> Obiettivo: Ricopia identiche le righe partendo dalla prima e fermandoti dopo quella che contiene "Action: [256, 160]".

[Voci su dove compaiono gli oggetti]

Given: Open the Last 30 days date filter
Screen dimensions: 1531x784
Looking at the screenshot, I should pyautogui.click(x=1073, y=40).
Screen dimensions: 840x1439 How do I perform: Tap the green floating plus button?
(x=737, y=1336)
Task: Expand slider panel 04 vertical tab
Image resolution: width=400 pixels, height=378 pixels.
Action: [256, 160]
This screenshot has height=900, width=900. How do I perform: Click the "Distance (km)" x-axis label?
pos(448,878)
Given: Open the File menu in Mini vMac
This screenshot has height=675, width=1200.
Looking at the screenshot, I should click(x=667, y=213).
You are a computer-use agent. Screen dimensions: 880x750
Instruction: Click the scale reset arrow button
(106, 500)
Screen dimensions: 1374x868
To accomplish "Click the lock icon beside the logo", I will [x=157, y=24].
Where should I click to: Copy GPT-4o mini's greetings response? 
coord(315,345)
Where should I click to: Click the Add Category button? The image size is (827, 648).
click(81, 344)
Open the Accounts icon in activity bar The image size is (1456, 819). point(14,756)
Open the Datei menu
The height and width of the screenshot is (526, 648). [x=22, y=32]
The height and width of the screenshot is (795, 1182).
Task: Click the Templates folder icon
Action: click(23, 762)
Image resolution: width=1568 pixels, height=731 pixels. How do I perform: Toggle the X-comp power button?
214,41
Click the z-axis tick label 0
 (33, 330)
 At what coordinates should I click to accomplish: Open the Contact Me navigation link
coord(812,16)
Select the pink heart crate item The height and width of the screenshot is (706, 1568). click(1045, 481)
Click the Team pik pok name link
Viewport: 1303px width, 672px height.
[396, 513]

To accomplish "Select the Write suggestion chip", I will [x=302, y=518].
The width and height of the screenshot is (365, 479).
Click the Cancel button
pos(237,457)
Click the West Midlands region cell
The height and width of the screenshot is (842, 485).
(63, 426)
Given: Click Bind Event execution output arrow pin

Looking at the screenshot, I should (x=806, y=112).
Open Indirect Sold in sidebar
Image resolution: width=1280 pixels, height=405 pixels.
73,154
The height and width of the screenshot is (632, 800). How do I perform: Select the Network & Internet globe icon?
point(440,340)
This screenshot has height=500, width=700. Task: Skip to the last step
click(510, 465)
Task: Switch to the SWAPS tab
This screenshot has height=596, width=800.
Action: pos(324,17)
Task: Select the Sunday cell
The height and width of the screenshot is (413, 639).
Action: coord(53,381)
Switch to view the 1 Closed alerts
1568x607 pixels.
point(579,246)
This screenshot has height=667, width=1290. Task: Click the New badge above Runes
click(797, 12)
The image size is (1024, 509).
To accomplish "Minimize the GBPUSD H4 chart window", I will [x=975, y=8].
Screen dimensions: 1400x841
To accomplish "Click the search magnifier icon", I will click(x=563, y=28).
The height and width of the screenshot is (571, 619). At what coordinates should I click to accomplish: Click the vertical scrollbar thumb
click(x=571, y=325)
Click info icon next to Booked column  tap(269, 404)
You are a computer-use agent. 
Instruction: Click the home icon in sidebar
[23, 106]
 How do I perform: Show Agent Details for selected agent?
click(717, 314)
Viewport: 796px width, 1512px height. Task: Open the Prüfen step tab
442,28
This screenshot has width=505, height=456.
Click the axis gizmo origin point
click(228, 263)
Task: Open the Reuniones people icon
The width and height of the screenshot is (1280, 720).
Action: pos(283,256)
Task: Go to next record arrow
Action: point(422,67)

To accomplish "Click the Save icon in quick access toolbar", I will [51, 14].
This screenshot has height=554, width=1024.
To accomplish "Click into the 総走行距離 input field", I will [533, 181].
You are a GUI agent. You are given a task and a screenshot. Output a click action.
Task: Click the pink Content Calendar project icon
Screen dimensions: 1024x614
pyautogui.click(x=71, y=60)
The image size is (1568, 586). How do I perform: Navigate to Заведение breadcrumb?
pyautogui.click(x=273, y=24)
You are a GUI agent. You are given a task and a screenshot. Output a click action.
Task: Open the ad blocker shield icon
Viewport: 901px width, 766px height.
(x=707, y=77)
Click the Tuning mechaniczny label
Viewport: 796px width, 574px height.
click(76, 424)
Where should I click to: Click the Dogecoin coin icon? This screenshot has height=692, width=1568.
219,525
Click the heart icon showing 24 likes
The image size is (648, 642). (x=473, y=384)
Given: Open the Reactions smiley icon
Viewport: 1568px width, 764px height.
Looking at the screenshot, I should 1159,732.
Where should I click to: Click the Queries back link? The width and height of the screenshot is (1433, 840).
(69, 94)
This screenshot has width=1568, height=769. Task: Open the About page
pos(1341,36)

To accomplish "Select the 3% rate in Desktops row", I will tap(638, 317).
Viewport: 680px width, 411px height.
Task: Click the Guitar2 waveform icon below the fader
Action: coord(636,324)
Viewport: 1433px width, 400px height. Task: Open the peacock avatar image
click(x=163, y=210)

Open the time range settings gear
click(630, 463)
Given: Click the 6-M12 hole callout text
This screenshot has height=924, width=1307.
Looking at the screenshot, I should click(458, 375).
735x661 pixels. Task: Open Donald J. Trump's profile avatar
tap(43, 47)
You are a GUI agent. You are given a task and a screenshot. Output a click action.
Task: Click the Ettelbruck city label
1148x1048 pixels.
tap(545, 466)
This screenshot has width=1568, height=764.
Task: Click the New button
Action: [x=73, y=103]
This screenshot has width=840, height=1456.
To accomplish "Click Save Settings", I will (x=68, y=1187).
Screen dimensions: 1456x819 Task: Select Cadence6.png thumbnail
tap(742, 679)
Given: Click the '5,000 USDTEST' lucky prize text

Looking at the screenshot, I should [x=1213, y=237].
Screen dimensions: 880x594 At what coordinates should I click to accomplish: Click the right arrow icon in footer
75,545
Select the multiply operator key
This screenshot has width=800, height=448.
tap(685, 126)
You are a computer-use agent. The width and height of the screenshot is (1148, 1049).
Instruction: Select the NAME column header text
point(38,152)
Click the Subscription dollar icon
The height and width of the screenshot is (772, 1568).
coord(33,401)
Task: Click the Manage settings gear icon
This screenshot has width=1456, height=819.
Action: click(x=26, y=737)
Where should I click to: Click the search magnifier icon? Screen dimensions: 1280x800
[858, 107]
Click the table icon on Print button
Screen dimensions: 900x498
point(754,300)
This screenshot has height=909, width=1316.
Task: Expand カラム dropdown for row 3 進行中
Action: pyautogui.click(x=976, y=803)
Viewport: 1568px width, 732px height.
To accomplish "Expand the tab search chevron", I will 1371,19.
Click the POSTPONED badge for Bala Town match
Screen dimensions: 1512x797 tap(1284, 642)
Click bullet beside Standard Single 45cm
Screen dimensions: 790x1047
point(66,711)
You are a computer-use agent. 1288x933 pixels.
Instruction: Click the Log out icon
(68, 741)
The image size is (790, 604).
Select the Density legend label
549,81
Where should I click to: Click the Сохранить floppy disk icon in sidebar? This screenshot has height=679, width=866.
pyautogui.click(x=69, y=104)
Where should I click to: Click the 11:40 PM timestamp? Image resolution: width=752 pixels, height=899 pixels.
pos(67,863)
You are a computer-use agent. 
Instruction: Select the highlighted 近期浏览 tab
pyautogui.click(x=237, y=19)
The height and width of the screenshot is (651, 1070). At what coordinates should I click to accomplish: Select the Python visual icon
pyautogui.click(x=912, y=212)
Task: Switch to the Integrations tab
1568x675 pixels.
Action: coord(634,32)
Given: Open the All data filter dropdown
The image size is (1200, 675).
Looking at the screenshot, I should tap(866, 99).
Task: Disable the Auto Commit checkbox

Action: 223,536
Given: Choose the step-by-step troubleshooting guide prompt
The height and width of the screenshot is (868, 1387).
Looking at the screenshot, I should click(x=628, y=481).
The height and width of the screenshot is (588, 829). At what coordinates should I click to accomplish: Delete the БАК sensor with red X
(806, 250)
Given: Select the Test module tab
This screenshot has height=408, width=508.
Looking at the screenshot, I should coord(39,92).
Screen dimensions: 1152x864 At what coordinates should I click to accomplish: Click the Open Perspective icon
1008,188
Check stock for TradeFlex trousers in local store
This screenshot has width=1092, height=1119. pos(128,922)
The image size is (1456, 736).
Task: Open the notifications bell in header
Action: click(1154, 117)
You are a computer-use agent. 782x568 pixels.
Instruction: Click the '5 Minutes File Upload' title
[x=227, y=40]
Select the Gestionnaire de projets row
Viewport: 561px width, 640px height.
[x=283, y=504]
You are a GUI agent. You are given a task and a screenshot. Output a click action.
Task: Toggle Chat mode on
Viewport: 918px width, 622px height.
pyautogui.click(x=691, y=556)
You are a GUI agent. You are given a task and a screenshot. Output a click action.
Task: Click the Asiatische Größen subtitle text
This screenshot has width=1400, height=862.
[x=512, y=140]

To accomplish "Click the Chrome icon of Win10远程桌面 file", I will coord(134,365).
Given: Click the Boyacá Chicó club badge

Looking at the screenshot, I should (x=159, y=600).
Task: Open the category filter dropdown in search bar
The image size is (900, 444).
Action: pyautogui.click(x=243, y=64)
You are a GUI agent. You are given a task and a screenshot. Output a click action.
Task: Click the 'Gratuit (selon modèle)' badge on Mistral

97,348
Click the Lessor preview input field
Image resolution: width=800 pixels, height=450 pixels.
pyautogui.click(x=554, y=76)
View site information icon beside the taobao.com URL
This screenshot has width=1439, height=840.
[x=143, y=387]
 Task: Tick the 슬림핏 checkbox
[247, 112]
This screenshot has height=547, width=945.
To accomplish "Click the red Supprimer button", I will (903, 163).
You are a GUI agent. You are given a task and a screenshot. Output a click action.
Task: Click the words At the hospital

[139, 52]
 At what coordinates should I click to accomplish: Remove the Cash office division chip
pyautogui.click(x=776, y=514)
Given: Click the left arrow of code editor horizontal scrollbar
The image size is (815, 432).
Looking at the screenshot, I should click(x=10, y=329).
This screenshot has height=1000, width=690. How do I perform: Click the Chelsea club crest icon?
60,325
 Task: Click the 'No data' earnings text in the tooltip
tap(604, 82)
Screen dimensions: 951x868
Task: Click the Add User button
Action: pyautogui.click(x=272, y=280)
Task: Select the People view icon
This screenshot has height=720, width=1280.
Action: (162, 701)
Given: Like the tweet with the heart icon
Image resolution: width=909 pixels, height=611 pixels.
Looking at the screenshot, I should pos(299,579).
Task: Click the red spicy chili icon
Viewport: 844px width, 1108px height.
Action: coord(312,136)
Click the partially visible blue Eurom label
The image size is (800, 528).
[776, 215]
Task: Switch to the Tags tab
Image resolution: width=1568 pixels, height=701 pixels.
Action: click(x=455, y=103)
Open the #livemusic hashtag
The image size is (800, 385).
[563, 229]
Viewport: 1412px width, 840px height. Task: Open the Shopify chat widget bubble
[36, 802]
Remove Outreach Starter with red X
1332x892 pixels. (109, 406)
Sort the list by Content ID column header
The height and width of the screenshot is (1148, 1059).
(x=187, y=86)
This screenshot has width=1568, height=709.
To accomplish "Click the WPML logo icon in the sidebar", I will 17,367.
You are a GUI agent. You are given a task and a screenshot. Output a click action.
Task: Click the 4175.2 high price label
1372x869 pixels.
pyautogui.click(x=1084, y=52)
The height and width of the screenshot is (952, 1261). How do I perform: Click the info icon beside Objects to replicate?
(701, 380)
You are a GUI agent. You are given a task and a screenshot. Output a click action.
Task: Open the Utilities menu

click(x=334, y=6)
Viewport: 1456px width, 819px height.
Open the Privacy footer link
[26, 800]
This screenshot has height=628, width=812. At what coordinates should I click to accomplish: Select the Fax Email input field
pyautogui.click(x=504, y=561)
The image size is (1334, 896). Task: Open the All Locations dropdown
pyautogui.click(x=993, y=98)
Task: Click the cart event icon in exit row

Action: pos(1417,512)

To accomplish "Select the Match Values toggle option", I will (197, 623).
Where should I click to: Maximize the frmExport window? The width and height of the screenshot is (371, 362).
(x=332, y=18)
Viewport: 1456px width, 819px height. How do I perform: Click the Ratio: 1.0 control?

> Risultato:
Given: Open the Last 30 days date filter
Screen dimensions: 1531x784
Looking at the screenshot, I should pyautogui.click(x=1073, y=40).
Screen dimensions: 840x1439 How do I perform: Tap the green floating plus button?
(x=737, y=1336)
Task: Expand slider panel 04 vertical tab
Image resolution: width=400 pixels, height=378 pixels.
Action: [256, 160]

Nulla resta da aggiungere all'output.